-- Start of SUPPLIED RECORDS --

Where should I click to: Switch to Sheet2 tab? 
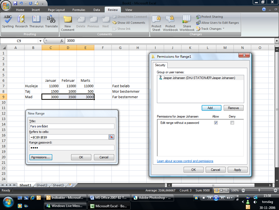tap(42, 185)
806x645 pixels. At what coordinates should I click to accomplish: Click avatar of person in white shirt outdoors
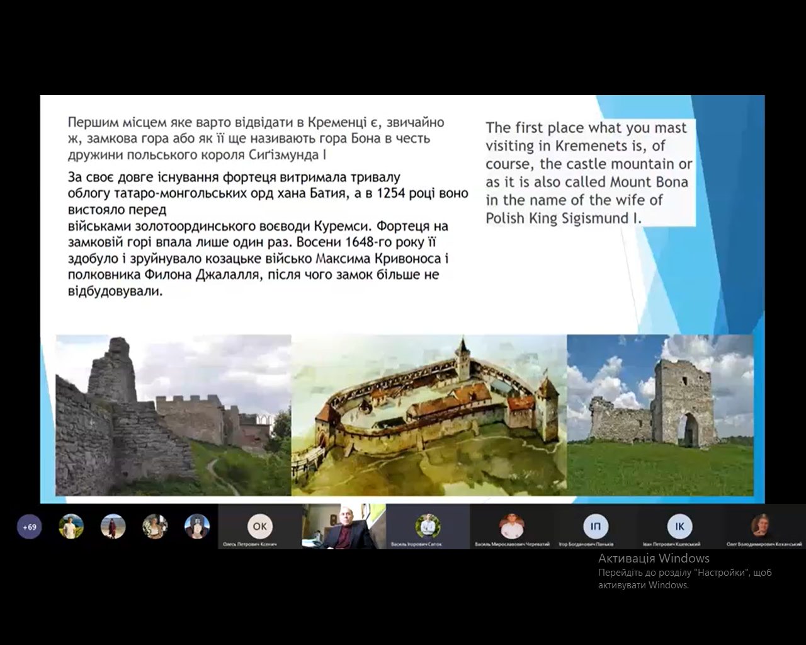71,527
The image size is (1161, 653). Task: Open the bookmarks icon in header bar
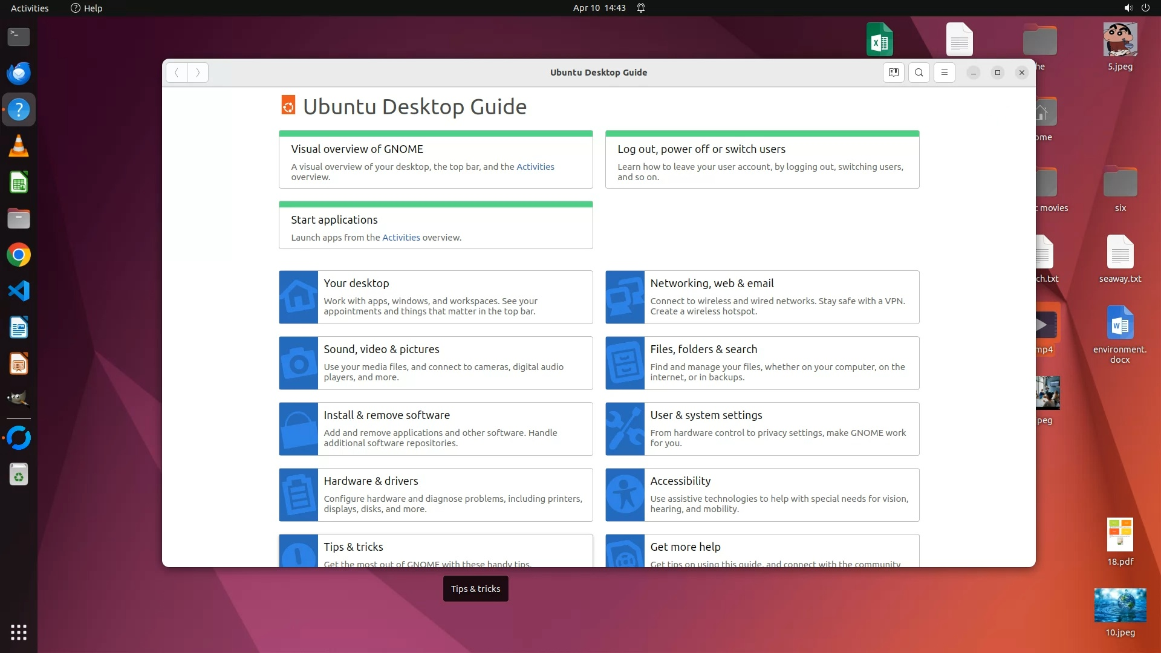(x=893, y=73)
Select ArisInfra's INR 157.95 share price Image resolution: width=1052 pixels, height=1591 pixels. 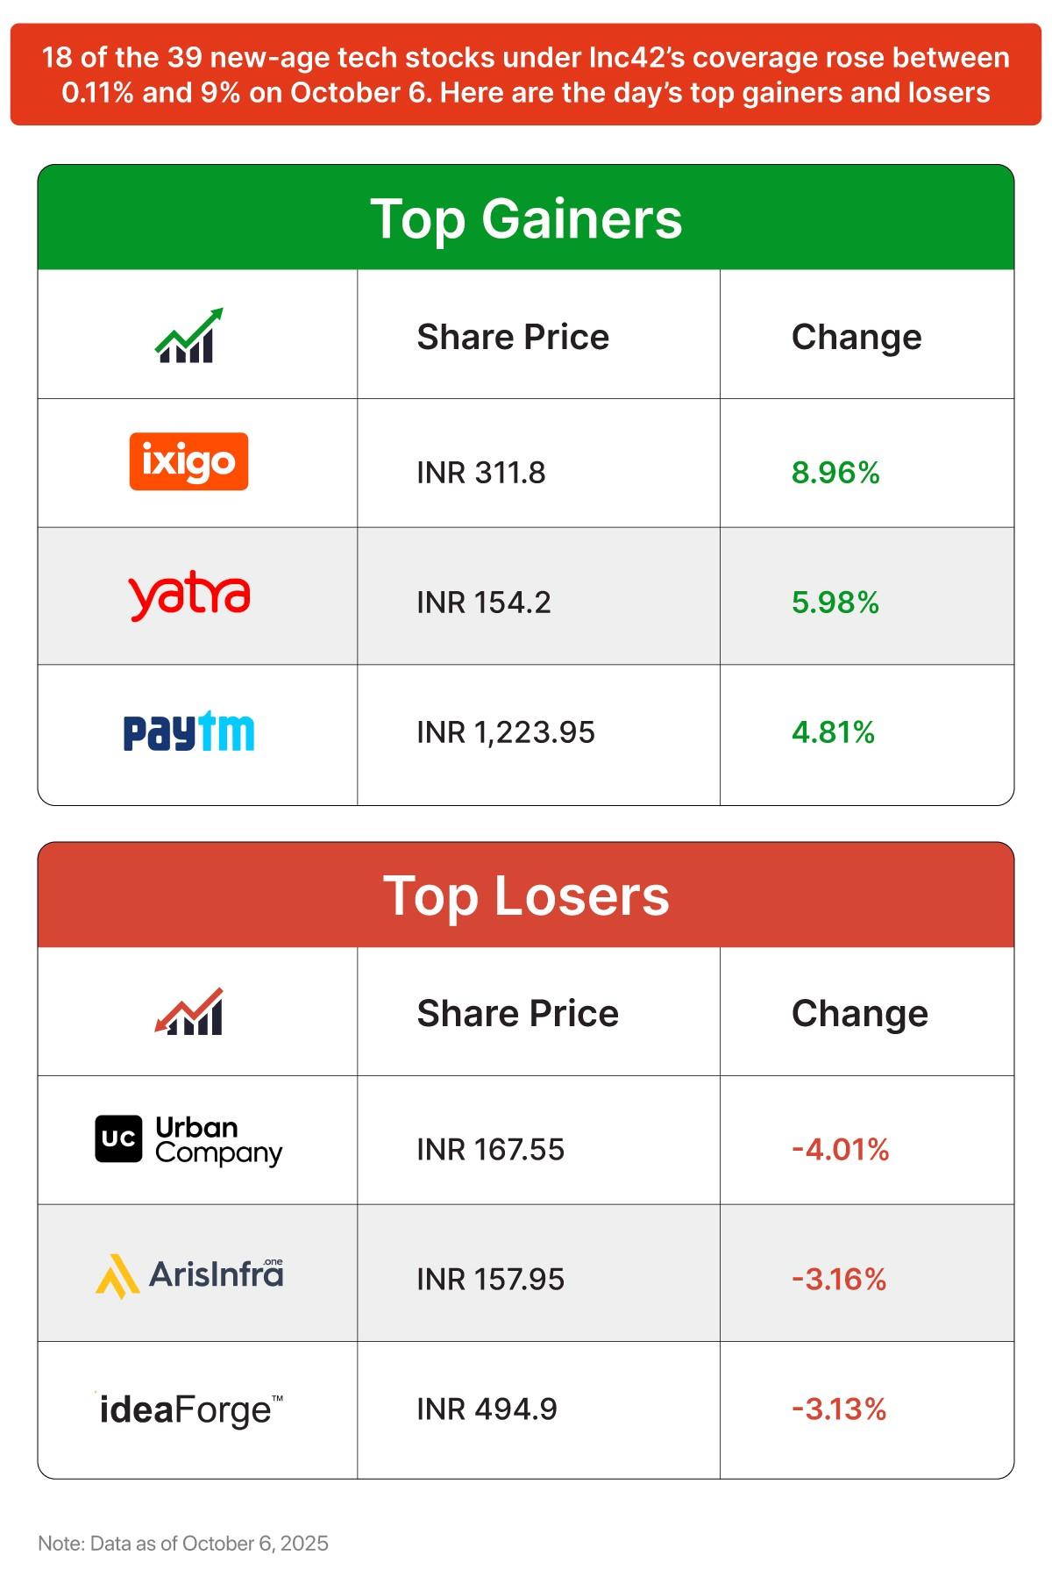pyautogui.click(x=490, y=1279)
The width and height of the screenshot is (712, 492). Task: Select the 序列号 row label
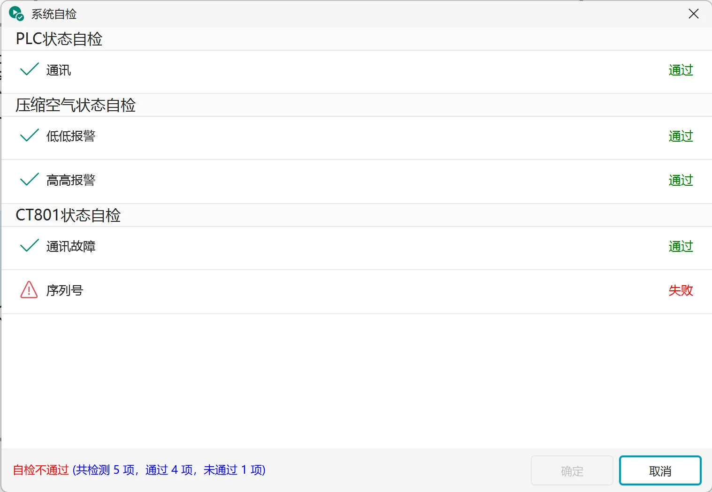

-- End of SUPPLIED RECORDS --

In the listing above, starting at the beginning and ending at the line that contains "(x=893, y=73)", change "Sheet2" to "Sheet3" and write those lines out again with nothing else altered. Leave the pictures out.

Where should I click to: Switch to Sheet3 tab? 
tap(42, 185)
806x645 pixels. At what coordinates should I click to accomplish: Click avatar of person in white shirt outdoors
71,527
The image size is (1161, 653). Task: Open the bookmarks icon in header bar
(x=893, y=73)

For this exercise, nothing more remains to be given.